Because of escalating tension in the past few years, Armenia invited the European Union to monitor the border between the countries. This was to help address Azerbaijani accusations that Armenia was preparing for war, and to monitor, and prevent, shootings along the border, The Conversation writes. It adds that Azerbaijan has denied the EU permission to operate on its territory, so they were only able to work from the Armenian side. It has also strongly condemned the EU for this mission. “So, why might Azerbaijan want to reignite tensions with Armenia? One point of contention between them is access to the ‘Zangezur corridor’, a land connection between Azerbaijan and its autonomous republic, Nakhichevan,” the news outlet writes, noting that Azerbaijan has long demanded access to, and control of, this route. The natural corridor runs through Armenia’s Syunik region. Armenia has declared its willingness to open up transport connections throughout the region–including between Azerbaijan and Nakhichevan – but opposes a corridor through its territory that it does not control.

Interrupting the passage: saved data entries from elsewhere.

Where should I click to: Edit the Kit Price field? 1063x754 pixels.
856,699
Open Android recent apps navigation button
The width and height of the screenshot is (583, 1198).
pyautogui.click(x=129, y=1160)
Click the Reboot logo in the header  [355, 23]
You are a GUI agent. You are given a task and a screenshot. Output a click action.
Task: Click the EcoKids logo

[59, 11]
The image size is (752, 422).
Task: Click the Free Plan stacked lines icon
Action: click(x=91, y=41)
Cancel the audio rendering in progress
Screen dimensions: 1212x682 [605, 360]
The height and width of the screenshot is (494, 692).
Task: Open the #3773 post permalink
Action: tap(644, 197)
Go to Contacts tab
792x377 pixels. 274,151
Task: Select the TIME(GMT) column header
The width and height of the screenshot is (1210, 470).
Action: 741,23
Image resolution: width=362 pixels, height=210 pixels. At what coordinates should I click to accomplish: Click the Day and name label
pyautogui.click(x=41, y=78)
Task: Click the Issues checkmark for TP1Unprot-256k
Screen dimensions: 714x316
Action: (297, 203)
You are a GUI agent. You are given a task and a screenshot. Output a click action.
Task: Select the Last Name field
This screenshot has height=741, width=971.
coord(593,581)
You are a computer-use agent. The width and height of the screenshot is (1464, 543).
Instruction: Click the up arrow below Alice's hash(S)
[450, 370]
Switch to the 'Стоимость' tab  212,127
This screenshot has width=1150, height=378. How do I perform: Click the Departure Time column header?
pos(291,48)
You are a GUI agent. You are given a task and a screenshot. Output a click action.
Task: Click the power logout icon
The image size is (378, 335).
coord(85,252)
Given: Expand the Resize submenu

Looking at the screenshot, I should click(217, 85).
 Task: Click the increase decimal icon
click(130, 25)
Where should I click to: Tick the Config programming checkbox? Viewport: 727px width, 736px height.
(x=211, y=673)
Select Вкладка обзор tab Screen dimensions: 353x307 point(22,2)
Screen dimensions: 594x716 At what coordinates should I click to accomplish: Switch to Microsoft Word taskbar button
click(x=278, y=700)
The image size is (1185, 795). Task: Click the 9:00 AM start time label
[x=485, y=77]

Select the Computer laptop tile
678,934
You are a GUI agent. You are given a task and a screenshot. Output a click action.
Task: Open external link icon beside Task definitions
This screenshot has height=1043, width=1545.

As noted, the South Caucasus (the region including Georgia, Armenia and Azerbaijan) has long been an area that Putin sees as part of his sphere of influence. After the break-up of the Soviet Union, Russia tried to keep the region relatively calm, but in 2020 Putin allowed the war to continue until Armenia was defeated, before putting pressure on Aliyev to stop. Three years later, Azerbaijan took what was left of Nagorno-Karabakh while Russian peacekeepers looked on. Armenian concern over what it sees as Russian bias towards Azerbaijan has led Yerevan to increasingly turn towards the west. On January 14 2025, a “strategic partnership charter” was signed between Armenia and the US, which includes an economic and defense partnership, but whether the new Trump administration will want to build on, or even ignore, that relationship is not yet clear. In what is considered an important symbolic move Armenia is also currently negotiating with Russia over the removal of its Federal Security Service (FSB security service) guards along the Armenian border in an attempt to reduce reliance on Moscow for its security. The EU has meanwhile strengthened relations with Armenia. “While Azerbaijan may have escaped international fallout over the attack on Nagorno-Karabakh in the autumn of 2020, and over the ethnic cleansing of the enclave’s Armenian population in 2023. But if a new war led to a large-scale attack on Armenia it would unlikely to be ignored by the west. Despite the west’s minimal reactions to Azerbaijani incursions across the Armenian border in May 2021 and September 2022, in 2025 there is more international focus on the region and on the potential consequences of ignoring what’s going on around Russia’s borders. Although military intervention from the west is unlikely, the possibility of sanctions against Azerbaijan could be enough of an incentive for Aliyev to try to maintain the peace,” the news outlet writes.